Joseph N. Gallo

aus Wikipedia, der freien Enzyklopädie
Zur Navigation springen Zur Suche springen
Gefängnis-Foto von Joseph N. Gallo

Joseph N. Gallo (* 8. Januar 1912 in Hartford, Connecticut; † 1. September 1995 in Astoria, New York City) war ein italo-amerikanischer Mobster und Consigliere der Gambino-Familie.

Er diente als Consigliere unter den Oberhäuptern Carlo Gambino und Paul Castellano. John Gotti löste Gallo durch Sammy Gravano ab, welcher später als Unterboss ein Pentito und Informant der Regierung wurde.

Gallo hat dagegen nie die Schweigepflicht (Omertà) gebrochen; mit seiner Verurteilung zu zehn Jahren Freiheitsentzug endete 1988 einer der längsten kriminellen Karrieren eines Mobsters ohne Unterbrechung durch eine Gefängnisstrafe.[1]

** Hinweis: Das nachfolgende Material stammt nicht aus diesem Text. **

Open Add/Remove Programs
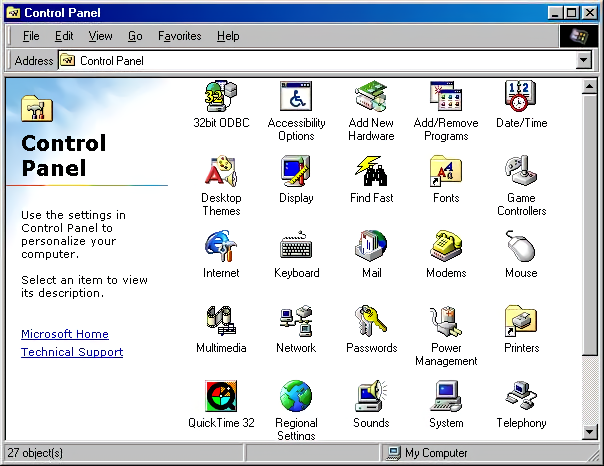 (x=446, y=98)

Joseph N. Gallo wurde in Connecticut geboren, wuchs jedoch in Little Italy, Manhattan auf. Gallo lebte später mit seiner Frau und seinen Kindern in Queens[2]. 1930 war er in New York wegen illegalen Glücksspiels verurteilt worden. Gallo war im Textilgeschäft tätig und hatte starke Beziehungen zur Trafficante-Familie unter Ignacio Antinori in Tampa, Florida und zur New Orleans-Familie, die von Carlos Marcello regiert wurde. Bei Konferenzen in New York vertrat er gelegentlich diese Familien.[3]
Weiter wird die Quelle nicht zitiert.